Your tasks>
1. For the text below on Puerto Rico tourism and statehood, say whether each statement agrees with it, answering yes or no and quoting the deciding words: (a) Tourism directly contributes 2.5% of Puerto Rico's Gross Domestic Product. (b) Puerto Rico shut down for six months in response to the coronavirus pandemic. (c) The second largest employer in Puerto Rico is the government.
2. From the text below on Puerto Rico tourism and statehood, return the stretch from "A 2019 report" through "bad for tourism.", copied word for word.

*** Text segment Section Begins ***

2019 market reports showed tourism providing only 7% of Puerto Rico’s economic base, one of the lowest proportions in the region. This is an increase since 2013, when tourism provided just 6%. The government of Puerto Rico was working to increase tourism before the pandemic, and is planning to leverage the care with which they handled the virus to bring tourists back after coronavirus.
Would statehood threaten that important part of Puerto Rico’s economy?
First, how much is tourism doing for the economy? A report from the Federal Reserve Bank of New York describes the economy as “stagnant” and points to the laborforce participation rate, which is one of the lowest in the world. The top employer in Puerto Rico is the government, and the second largest employer is Walmart. Not only is the economy as a whole stagnant, but, according to Caribbean Business, tourism in particular has remained frustratingly stagnant while other Caribbean destinations grow.
A 2019 report from Tourism Economics is more specific. Tourism accounts for just 1.8% of Puerto Rico’s jobs and directly contributes only 2.5% of the total Gross Domestic Product. Visitor spending fell by 15% after Hurricane Maria in 2017 and a further 9% in 2018. However, 2019 and 2020 saw increases before the pandemic, leaving the tourism industry just slightly better off than in 2013.
Puerto Rico shut down for three months in response to the coronavirus pandemic. The territory is welcoming tourists back, but will still require some restrictions. On the other hand, the new Gold Star program is designed to focus on the safety of post-COVID-19 travel to Puerto Rico compared with other Caribbean destinations which have been less rigorous.
Changes from statehood?
Tourism provides 12% of Florida’s economic activity and 21% of Hawaii’s, so being a state clearly is not bad for tourism.
U.S. citizens from the mainland don’t have to carry a passport or visa to go to Puerto Rico, but traveling from one state to another is equally simple. While many on the mainland are unaware that Puerto Rico uses the U.S. dollar for currency, all would assume that another state would do so.
When Hawaii became a state, the amount of press coverage it received was staggering, and it made an equally staggering difference to the role of tourism in Hawaii. Economist James Mak says baldly, “The big increase in tourist numbers came after Statehood in 1959” in his book Creating “Paradise of the Pacific”: How Tourism Began in Hawaii.
Puerto Rico could expect the same boost from statehood. In addition, the perception of increased safety and stability that would go along with statehood would encourage tourism from the mainland. “Everybody wants to visit and meet the new baby in the family,” said Kenneth McClintock, former Secretary of State for Puerto Rico, on how statehood could affect tourism to Puerto Rico.
Both history and logic suggest that statehood would in fact be good for tourism in Puerto Rico.

*** Text segment Section Ends ***
*** Data extract Section Begins ***

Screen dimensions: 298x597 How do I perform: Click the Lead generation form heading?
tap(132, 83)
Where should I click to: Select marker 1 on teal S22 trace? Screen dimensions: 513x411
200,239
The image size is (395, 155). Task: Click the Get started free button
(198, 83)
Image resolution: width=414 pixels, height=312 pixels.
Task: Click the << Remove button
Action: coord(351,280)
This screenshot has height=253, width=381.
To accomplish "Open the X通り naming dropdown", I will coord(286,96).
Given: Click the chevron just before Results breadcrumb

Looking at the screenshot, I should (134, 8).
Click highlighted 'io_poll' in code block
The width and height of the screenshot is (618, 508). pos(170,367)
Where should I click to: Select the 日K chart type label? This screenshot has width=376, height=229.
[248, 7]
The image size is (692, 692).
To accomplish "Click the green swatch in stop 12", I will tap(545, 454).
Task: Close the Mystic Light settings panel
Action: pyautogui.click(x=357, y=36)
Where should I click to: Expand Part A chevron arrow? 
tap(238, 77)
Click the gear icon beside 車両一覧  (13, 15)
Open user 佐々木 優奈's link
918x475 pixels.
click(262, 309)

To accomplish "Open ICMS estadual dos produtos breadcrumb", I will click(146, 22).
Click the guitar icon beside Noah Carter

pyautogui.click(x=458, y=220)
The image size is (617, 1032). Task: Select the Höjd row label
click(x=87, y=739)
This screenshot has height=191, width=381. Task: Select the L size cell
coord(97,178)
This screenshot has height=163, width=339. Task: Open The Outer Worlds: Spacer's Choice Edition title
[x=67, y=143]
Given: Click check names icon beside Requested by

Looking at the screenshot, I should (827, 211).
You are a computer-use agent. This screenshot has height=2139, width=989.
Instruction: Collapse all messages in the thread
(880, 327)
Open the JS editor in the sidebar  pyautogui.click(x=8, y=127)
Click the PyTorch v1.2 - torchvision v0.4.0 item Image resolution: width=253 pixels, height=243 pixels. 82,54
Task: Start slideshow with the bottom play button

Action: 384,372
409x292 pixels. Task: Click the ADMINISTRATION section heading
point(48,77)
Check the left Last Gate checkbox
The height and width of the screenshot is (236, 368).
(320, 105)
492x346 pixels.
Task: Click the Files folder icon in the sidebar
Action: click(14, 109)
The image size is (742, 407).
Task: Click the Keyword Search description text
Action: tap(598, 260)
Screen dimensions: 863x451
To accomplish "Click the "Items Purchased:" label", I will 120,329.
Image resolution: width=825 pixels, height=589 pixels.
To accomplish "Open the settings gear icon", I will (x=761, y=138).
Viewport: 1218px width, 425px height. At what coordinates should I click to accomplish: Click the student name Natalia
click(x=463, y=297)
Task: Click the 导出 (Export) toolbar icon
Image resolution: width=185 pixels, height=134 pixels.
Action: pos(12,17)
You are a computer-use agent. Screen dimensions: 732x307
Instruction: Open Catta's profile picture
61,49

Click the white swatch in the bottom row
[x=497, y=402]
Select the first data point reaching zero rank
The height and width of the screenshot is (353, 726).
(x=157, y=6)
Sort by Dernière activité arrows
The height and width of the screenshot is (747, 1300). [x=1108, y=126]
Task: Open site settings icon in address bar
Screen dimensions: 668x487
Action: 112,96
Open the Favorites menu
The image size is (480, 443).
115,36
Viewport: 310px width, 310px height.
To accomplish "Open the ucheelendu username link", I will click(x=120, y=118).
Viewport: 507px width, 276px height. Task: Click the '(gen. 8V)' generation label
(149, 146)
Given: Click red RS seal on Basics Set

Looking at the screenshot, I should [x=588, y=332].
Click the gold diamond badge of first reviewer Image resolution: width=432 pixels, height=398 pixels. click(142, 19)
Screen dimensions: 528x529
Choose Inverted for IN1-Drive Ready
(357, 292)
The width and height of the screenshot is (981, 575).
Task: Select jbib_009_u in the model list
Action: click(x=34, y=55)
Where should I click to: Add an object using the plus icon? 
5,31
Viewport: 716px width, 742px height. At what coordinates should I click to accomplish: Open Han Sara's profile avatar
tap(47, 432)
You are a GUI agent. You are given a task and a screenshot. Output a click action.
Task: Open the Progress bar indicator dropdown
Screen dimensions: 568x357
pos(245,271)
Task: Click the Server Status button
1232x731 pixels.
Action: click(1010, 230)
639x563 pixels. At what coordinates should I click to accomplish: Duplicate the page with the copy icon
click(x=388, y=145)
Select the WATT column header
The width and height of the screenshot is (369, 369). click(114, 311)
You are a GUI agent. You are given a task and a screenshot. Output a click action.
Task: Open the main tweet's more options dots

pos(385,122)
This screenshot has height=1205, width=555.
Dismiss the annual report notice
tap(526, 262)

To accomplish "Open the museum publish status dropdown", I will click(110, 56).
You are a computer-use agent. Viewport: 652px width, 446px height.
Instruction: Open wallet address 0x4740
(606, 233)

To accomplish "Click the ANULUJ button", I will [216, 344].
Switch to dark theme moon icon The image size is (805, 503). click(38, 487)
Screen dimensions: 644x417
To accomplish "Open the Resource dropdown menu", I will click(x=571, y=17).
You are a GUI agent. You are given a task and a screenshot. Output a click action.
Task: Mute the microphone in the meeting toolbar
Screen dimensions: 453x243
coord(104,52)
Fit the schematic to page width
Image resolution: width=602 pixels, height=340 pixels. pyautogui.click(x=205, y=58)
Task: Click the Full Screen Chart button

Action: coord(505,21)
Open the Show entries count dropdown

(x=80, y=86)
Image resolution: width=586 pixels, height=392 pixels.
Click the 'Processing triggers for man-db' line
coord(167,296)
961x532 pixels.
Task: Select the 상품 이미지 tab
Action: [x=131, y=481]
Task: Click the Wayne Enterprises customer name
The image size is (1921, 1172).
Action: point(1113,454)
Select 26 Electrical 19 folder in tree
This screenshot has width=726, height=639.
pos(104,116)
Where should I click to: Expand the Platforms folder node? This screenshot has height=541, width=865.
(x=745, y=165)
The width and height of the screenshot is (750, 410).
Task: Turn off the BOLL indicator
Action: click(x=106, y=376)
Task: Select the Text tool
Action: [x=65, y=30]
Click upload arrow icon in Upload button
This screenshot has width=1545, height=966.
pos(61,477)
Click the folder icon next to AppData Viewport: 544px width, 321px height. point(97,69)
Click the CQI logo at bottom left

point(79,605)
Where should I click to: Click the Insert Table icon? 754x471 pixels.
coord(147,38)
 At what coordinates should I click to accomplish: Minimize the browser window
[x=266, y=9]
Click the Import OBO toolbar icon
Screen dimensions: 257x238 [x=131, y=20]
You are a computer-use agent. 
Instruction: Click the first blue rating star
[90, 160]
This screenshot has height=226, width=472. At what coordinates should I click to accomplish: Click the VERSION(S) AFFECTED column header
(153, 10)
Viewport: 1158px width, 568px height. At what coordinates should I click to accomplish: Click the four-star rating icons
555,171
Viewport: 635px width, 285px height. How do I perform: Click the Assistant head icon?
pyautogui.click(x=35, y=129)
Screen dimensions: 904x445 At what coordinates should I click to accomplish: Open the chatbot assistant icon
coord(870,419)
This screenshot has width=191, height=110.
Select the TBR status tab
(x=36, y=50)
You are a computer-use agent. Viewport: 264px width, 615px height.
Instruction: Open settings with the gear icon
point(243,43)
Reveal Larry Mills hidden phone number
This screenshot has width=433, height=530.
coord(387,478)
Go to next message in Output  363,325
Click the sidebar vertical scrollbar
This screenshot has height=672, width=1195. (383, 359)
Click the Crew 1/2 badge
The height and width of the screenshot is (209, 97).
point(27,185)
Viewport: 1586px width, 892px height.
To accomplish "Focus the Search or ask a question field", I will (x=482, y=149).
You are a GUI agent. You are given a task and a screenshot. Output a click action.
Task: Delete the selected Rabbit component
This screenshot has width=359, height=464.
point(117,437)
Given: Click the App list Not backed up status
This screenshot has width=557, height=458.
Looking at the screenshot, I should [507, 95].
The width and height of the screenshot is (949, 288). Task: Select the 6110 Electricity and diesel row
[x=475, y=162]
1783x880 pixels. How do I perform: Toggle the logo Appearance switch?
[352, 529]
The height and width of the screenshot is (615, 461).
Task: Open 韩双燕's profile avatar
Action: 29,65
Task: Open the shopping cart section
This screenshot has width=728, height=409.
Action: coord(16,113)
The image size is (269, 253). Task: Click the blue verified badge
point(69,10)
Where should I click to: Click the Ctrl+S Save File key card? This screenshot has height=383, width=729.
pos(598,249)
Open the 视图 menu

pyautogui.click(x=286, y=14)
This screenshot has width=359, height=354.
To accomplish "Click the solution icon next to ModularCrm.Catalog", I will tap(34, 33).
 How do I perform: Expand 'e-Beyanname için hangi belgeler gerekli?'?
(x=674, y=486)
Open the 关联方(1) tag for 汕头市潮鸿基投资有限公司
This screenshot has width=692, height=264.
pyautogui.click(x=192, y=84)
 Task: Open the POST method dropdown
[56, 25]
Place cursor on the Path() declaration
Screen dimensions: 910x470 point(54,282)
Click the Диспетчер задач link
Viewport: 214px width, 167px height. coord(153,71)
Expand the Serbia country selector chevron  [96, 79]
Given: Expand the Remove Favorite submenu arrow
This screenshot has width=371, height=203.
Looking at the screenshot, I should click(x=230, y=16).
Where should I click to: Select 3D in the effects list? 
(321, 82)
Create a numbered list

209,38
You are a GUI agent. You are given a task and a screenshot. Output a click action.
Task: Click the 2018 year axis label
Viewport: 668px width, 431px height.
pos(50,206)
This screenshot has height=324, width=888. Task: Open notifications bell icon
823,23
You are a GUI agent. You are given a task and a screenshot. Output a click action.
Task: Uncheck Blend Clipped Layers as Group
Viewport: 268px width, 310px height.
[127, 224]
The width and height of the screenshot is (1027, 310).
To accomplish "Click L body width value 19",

*** Data extract Section Ends ***

Per-task outputs>
1.
(a) Yes: "directly contributes only 2.5% of the total Gross Domestic Product"
(b) No: "Puerto Rico shut down for three months in response to the coronavirus pandemic."
(c) No: "The top employer in Puerto Rico is the government, and the second largest employer is Walmart."

2.
A 2019 report from Tourism Economics is more specific. Tourism accounts for just 1.8% of Puerto Rico’s jobs and directly contributes only 2.5% of the total Gross Domestic Product. Visitor spending fell by 15% after Hurricane Maria in 2017 and a further 9% in 2018. However, 2019 and 2020 saw increases before the pandemic, leaving the tourism industry just slightly better off than in 2013.
Puerto Rico shut down for three months in response to the coronavirus pandemic. The territory is welcoming tourists back, but will still require some restrictions. On the other hand, the new Gold Star program is designed to focus on the safety of post-COVID-19 travel to Puerto Rico compared with other Caribbean destinations which have been less rigorous.
Changes from statehood?
Tourism provides 12% of Florida’s economic activity and 21% of Hawaii’s, so being a state clearly is not bad for tourism.